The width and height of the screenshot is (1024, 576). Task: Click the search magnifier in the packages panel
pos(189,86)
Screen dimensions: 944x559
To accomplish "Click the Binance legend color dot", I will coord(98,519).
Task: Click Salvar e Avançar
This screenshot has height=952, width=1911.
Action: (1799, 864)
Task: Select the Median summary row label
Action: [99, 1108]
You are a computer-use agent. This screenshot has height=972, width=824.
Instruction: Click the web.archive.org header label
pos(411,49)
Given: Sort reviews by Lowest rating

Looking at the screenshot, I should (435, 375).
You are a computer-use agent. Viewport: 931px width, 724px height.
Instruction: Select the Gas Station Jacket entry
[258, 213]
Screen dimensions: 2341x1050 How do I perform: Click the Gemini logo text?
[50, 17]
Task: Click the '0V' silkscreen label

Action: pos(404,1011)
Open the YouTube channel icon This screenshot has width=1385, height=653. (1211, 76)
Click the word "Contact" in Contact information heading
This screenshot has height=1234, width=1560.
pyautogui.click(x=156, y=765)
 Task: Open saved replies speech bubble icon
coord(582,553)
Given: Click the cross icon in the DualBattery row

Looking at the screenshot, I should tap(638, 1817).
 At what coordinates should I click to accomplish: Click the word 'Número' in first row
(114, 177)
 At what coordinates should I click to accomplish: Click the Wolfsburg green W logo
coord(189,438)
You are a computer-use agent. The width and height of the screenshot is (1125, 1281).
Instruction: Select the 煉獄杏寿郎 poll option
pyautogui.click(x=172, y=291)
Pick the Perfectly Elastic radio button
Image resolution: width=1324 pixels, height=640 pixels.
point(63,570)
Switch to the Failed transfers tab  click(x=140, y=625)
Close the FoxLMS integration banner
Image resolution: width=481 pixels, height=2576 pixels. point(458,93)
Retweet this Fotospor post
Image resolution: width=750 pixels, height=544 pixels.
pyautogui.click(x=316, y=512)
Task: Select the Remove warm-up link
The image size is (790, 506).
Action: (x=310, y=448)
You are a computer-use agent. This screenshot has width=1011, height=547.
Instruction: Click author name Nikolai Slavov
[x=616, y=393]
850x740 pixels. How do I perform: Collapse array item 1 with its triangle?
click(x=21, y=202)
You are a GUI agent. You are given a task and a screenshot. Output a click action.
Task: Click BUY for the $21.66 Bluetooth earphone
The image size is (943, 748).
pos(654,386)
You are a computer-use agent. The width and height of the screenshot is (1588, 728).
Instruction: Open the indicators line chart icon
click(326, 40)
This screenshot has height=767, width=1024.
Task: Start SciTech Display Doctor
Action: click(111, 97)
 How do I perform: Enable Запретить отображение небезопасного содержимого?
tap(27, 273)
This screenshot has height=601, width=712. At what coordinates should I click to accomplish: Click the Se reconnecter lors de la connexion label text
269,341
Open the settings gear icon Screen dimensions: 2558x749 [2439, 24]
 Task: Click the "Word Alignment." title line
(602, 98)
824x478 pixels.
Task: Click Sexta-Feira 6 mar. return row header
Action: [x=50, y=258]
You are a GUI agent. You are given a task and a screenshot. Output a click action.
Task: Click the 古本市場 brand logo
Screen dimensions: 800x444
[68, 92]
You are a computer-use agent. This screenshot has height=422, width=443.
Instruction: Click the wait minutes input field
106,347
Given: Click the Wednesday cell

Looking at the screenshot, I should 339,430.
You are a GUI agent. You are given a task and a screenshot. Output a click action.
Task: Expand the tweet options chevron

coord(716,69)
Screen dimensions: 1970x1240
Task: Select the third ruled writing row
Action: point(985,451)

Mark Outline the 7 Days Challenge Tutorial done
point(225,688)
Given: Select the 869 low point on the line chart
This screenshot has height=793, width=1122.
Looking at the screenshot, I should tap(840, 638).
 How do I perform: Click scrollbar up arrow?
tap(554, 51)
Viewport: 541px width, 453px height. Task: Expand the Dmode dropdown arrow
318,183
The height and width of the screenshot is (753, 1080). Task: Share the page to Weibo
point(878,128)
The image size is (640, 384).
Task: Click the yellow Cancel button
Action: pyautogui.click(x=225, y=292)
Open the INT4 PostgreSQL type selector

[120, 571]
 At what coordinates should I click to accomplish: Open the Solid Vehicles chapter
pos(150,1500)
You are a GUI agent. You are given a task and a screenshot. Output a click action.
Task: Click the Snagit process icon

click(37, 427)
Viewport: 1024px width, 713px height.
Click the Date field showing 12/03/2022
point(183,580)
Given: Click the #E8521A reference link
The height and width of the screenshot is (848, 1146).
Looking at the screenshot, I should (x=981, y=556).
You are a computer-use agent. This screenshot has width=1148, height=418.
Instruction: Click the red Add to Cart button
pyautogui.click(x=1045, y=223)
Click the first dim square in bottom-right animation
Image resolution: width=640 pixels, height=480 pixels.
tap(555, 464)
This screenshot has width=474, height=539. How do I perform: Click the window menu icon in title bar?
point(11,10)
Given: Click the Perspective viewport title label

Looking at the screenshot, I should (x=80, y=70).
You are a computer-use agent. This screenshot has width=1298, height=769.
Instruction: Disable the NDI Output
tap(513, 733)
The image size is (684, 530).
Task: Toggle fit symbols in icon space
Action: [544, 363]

^^^^

YOUR INSTRUCTIONS: From the listing above, return the lines starting at the one with "has height=422, width=443." and ending at the one with "Given: Select the", both kept, exactly as they appear and nothing more.

ANSWER TO THE PROBLEM:
You are a computer-use agent. This screenshot has height=422, width=443.
Instruction: Click the wait minutes input field
106,347
Given: Click the Wednesday cell

Looking at the screenshot, I should 339,430.
You are a GUI agent. You are given a task and a screenshot. Output a click action.
Task: Expand the tweet options chevron

coord(716,69)
Screen dimensions: 1970x1240
Task: Select the third ruled writing row
Action: point(985,451)

Mark Outline the 7 Days Challenge Tutorial done
point(225,688)
Given: Select the 869 low point on the line chart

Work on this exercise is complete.